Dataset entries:
········

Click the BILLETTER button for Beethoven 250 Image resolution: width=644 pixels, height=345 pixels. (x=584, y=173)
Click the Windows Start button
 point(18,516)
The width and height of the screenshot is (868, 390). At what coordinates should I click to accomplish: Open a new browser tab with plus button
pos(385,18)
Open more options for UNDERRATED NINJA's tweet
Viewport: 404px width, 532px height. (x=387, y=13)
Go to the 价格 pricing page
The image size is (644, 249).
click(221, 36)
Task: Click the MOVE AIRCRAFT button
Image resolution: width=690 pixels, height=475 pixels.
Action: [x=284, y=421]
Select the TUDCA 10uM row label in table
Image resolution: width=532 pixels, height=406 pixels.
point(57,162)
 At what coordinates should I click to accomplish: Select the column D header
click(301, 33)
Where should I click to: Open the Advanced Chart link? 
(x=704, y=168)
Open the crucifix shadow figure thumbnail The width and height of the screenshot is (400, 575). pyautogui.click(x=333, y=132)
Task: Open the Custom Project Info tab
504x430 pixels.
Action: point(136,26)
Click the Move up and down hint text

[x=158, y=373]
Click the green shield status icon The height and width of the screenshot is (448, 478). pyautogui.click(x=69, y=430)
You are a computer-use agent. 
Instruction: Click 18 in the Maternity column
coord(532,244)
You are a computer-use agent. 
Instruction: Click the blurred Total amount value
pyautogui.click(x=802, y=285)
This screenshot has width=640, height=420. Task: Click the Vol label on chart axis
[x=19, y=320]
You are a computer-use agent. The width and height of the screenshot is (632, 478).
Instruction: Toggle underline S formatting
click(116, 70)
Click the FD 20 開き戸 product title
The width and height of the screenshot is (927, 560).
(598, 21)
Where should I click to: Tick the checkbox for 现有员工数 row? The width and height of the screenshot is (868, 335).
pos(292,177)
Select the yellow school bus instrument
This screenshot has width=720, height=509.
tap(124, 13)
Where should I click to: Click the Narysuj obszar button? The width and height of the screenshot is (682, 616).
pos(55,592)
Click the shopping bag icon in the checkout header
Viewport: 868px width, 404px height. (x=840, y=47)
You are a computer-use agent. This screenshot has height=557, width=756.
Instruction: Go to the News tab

········

TASK: Exact duplication of all the data above is expected.

EXERCISE OUTPUT:
Click the BILLETTER button for Beethoven 250 Image resolution: width=644 pixels, height=345 pixels. (x=584, y=173)
Click the Windows Start button
 point(18,516)
The width and height of the screenshot is (868, 390). At what coordinates should I click to accomplish: Open a new browser tab with plus button
pos(385,18)
Open more options for UNDERRATED NINJA's tweet
Viewport: 404px width, 532px height. (x=387, y=13)
Go to the 价格 pricing page
The image size is (644, 249).
click(221, 36)
Task: Click the MOVE AIRCRAFT button
Image resolution: width=690 pixels, height=475 pixels.
Action: [x=284, y=421]
Select the TUDCA 10uM row label in table
Image resolution: width=532 pixels, height=406 pixels.
point(57,162)
 At what coordinates should I click to accomplish: Select the column D header
click(301, 33)
Where should I click to: Open the Advanced Chart link? 
(x=704, y=168)
Open the crucifix shadow figure thumbnail The width and height of the screenshot is (400, 575). pyautogui.click(x=333, y=132)
Task: Open the Custom Project Info tab
504x430 pixels.
Action: point(136,26)
Click the Move up and down hint text

[x=158, y=373]
Click the green shield status icon The height and width of the screenshot is (448, 478). pyautogui.click(x=69, y=430)
You are a computer-use agent. 
Instruction: Click 18 in the Maternity column
coord(532,244)
You are a computer-use agent. 
Instruction: Click the blurred Total amount value
pyautogui.click(x=802, y=285)
This screenshot has width=640, height=420. Task: Click the Vol label on chart axis
[x=19, y=320]
You are a computer-use agent. The width and height of the screenshot is (632, 478).
Instruction: Toggle underline S formatting
click(116, 70)
Click the FD 20 開き戸 product title
The width and height of the screenshot is (927, 560).
(598, 21)
Where should I click to: Tick the checkbox for 现有员工数 row? The width and height of the screenshot is (868, 335).
pos(292,177)
Select the yellow school bus instrument
This screenshot has width=720, height=509.
tap(124, 13)
Where should I click to: Click the Narysuj obszar button? The width and height of the screenshot is (682, 616).
pos(55,592)
Click the shopping bag icon in the checkout header
Viewport: 868px width, 404px height. (x=840, y=47)
You are a computer-use agent. This screenshot has height=557, width=756.
Instruction: Go to the News tab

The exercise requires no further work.